Durante la Bienal de Venecia de 2022, sus obras brillaron como visiones. Eran muros emocionales, montañas mentales. Y quienes pasaban por allí se quedaban parados, como hechizados. Porque no se trataba sólo de ver: se trataba de sentir. Pero ¿sentir qué, exactamente? Tal vez esa sea la cuestión. Fadojutimi nunca ofrece una dirección inequívoca. Cada lienzo es un oráculo roto. Una frase empezada e interrumpida. Una historia que sólo se cuenta a quienes aceptan no entenderla de inmediato. Su obra no se dirige a la mirada entrenada, sino a la vulnerable. A los que tienen el valor de perderse.

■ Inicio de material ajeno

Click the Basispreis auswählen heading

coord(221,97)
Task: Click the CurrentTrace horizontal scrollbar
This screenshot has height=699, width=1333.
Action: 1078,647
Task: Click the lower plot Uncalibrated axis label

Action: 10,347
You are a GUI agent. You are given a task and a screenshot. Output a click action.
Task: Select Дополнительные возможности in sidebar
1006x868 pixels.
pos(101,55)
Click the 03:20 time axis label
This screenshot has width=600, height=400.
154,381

Y así, ante sus obras, uno ya no busca el sentido. Uno se queda ahí, dentro. Uno se entrega. Uno deja de querer interpretar y empieza, en cambio, a recordar. ¿Recordar qué? No se sabe. Pero algo ocurre. Siempre. Quizá el arte de Jadé Fadojutimi sea eso: un umbral entre lo ensayado y lo nunca dicho. Una forma de tocar el mundo antes de que el lenguaje lo corroa.
Y si es cierto que todo artista intenta, al final, construir un lenguaje propio, el de Jadé está hecho de sonidos apagados, de tensiones suspendidas, de fragilidades convertidas en monumentales. Un lenguaje que no pretende ser comprendido. Sólo ser habitado. Y nosotros, ¿estamos realmente dispuestos a habitarlo?